Write only the number of lines in the records beneath that hold "will".

[Source data]

------------------------------------------------------------------------

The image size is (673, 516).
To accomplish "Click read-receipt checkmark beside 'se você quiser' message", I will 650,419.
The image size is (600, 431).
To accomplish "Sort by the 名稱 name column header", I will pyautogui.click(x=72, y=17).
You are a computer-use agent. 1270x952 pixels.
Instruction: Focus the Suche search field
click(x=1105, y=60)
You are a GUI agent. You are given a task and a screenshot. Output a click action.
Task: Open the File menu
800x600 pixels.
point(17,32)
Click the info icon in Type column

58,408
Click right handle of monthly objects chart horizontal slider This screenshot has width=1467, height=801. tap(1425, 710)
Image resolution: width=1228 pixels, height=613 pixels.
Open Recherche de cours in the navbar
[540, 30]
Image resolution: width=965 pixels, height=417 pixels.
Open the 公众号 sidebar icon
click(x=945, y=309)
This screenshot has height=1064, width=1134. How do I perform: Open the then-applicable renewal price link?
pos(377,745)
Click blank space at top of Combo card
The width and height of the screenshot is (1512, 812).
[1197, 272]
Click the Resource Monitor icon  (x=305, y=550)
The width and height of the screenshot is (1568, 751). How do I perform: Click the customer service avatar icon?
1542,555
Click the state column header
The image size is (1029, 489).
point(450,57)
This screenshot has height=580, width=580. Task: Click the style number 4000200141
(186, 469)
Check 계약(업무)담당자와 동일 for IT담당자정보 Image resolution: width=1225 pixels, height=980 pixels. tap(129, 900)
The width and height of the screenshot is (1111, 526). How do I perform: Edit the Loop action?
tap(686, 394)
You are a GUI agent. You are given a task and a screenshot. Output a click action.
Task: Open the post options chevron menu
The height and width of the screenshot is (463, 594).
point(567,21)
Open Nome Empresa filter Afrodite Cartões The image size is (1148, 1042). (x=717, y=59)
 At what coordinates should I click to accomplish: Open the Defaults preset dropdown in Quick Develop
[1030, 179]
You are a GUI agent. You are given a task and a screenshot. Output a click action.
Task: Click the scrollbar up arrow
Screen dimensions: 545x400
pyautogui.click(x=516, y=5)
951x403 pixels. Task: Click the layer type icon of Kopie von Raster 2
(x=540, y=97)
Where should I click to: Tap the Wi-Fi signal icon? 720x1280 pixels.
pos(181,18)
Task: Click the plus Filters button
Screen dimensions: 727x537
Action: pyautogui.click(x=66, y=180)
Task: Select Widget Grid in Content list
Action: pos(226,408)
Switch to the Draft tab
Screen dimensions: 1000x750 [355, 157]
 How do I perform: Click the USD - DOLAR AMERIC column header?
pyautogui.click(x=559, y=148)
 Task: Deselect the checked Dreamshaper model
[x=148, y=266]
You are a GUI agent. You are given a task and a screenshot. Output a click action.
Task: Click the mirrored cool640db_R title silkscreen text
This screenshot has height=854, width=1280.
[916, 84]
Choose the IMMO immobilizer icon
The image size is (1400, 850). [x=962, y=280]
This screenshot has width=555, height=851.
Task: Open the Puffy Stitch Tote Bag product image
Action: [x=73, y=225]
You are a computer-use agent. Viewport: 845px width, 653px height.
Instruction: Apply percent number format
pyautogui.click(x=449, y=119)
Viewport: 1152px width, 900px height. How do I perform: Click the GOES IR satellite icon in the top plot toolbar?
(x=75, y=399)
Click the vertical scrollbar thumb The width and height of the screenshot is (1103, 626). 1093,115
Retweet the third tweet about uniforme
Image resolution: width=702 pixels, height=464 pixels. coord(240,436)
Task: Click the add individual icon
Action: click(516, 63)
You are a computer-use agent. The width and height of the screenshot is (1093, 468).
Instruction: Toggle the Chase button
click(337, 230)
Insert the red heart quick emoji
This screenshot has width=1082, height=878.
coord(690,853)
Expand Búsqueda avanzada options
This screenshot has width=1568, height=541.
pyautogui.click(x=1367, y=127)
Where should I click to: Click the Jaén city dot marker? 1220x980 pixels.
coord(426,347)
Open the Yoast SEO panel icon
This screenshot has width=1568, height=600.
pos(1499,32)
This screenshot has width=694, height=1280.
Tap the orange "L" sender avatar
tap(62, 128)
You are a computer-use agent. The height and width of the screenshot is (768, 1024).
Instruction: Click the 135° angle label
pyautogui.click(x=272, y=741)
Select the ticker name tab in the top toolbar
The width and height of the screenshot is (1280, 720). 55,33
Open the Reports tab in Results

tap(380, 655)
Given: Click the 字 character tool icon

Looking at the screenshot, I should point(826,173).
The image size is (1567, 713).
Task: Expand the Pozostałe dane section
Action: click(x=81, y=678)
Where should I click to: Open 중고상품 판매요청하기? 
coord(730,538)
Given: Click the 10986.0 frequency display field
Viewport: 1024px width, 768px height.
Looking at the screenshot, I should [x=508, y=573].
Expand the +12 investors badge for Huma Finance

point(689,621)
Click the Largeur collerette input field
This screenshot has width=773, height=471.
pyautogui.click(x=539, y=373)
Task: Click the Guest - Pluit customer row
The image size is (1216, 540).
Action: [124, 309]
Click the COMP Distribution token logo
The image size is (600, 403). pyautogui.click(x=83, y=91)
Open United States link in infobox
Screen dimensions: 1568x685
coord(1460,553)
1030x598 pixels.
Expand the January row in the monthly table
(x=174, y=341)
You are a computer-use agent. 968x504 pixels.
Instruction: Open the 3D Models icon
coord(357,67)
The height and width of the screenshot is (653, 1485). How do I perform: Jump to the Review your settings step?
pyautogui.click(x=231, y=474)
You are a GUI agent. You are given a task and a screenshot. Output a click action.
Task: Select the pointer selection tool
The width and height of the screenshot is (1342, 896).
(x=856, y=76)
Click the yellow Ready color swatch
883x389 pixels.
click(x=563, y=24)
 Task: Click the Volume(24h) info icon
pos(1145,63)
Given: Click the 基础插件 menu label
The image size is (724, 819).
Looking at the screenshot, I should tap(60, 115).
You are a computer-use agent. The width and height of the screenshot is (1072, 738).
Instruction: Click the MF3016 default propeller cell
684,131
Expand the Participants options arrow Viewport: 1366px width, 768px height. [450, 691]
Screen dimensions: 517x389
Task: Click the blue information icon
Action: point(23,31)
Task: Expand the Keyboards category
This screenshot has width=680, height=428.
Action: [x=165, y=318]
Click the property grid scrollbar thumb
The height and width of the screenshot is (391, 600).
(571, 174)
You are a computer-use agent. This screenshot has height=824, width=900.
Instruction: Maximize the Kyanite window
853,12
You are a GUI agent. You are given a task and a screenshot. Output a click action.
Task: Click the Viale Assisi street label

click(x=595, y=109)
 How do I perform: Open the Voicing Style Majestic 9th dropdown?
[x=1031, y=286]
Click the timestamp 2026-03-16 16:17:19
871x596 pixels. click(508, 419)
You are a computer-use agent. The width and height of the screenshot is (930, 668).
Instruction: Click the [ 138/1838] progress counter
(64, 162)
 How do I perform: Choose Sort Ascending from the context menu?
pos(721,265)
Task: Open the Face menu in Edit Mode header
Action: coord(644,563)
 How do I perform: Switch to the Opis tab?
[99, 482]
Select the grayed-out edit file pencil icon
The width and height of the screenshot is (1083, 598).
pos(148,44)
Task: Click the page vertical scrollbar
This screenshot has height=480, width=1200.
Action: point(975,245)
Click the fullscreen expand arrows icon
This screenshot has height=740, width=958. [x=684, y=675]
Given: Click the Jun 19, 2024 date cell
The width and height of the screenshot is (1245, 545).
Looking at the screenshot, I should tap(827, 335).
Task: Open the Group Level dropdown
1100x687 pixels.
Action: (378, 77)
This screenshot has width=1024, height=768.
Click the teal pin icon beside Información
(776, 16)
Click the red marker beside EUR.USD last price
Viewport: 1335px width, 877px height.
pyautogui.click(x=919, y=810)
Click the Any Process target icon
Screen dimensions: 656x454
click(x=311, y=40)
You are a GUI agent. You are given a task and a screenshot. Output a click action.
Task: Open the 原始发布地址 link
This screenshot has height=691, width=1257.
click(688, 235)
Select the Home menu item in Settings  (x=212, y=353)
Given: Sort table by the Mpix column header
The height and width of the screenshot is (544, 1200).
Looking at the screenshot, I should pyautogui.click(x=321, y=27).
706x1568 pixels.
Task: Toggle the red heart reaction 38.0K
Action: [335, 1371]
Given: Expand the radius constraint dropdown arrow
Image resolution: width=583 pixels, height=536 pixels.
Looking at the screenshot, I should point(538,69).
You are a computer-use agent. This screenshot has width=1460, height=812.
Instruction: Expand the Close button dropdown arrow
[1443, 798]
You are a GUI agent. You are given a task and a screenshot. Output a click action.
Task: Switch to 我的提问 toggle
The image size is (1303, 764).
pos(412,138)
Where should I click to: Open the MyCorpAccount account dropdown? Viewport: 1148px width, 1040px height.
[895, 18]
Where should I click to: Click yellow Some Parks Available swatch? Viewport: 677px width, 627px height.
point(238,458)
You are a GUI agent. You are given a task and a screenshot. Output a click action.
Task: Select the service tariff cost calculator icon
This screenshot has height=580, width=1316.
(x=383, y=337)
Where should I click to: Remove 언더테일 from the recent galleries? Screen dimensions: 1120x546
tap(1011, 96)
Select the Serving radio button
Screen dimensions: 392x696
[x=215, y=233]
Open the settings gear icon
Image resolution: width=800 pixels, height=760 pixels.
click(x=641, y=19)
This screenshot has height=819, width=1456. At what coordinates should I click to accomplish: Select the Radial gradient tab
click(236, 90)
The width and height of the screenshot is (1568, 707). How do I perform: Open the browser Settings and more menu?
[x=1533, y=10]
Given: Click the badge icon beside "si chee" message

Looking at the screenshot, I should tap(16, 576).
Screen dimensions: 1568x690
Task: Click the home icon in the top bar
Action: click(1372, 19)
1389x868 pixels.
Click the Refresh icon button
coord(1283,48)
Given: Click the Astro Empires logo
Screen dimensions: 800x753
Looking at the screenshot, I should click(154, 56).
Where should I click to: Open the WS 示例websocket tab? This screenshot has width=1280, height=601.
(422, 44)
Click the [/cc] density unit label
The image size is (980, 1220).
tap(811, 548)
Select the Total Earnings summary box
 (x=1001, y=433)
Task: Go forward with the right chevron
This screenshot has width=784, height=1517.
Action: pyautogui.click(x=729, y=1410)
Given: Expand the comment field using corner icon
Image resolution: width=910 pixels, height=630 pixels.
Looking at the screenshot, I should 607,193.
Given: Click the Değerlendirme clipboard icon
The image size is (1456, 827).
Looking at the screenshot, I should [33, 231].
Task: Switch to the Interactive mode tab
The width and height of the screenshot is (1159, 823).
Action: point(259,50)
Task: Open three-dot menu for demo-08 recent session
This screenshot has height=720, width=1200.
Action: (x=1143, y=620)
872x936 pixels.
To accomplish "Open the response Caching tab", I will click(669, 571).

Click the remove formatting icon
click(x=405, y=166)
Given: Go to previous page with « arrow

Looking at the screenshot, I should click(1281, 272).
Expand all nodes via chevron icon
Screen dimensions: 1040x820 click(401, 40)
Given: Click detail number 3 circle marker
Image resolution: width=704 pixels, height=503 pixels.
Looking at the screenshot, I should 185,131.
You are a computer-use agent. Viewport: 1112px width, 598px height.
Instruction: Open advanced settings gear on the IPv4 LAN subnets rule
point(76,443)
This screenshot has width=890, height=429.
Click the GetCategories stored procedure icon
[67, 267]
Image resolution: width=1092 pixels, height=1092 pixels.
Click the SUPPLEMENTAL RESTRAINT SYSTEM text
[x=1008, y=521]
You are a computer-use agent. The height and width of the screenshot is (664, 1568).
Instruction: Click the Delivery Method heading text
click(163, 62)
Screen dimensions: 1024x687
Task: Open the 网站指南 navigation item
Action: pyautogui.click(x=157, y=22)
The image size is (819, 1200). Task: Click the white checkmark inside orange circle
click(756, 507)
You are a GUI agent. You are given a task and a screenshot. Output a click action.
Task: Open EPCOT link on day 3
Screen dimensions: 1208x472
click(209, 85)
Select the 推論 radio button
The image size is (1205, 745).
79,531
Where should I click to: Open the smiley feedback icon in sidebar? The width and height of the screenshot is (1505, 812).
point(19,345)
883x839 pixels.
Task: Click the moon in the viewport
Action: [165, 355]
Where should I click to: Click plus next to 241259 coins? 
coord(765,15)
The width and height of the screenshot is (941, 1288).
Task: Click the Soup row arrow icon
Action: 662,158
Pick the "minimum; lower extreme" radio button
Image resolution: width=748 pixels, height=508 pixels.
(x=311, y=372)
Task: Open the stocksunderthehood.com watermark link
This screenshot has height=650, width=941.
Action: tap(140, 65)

------------------------------------------------------------------------

[Result] 3